화학공학소재연구정보센터
Current Microbiology, Vol.47, No.1, 40-45, 2003
Overexpression, purification, and characterization of the recombinant leucine aminopeptidase II of Bacillus stearothermophilus
For expression of Bacillus stearothermophilus NCIB 8924 leucine aminopeptidase II (LAP II) in Escherichia coli regulated by a T5 promoter, the gene was amplified by polymerase chain reaction and cloned into expression vector pQE-32 to generate pQE-LAPII. The His(6)-tagged enzyme was overexpressed in IPTG-induced E. coli M15 (pQE-LAPII) as a soluble protein and was purified to homogeneity by nickel-chelate chromatography to a specific activity of 425 U/mg protein with a final yield of 76%. The subunit molecular mass of the purified protein was estimated to be 44.5 kDa by SDS-PAGE. The temperature and pH optima for the purified protein were 60degreesC and 8.0, respectively.
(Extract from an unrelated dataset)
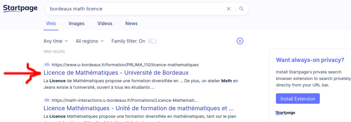Expand the Any time dropdown
This screenshot has width=351, height=122.
56,41
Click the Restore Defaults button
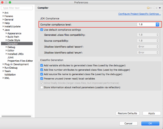The image size is (163, 129). [127, 113]
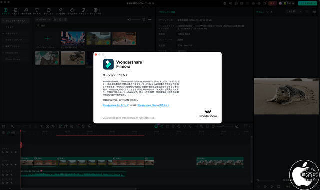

Under optimal condition, the purified enzyme showed a marked preference for Leu-p-nitroanilide, followed by Arg- and Lys-derivatives. The HiS(6)-tagged enzyme was stimulated by Co2+ ions, but was strongly inhibited by Cu2+ and Hg2+ and by the chelating agents, DTT and EDTA. The EDTA-treated enzyme could be reactivated with Co2+ ions, indicating that it is a cobalt-dependent exopeptidase. Taking the biochemical characteristics together, we found that the recombinant LAP II exhibits no important differences from those properties described for the native enzyme.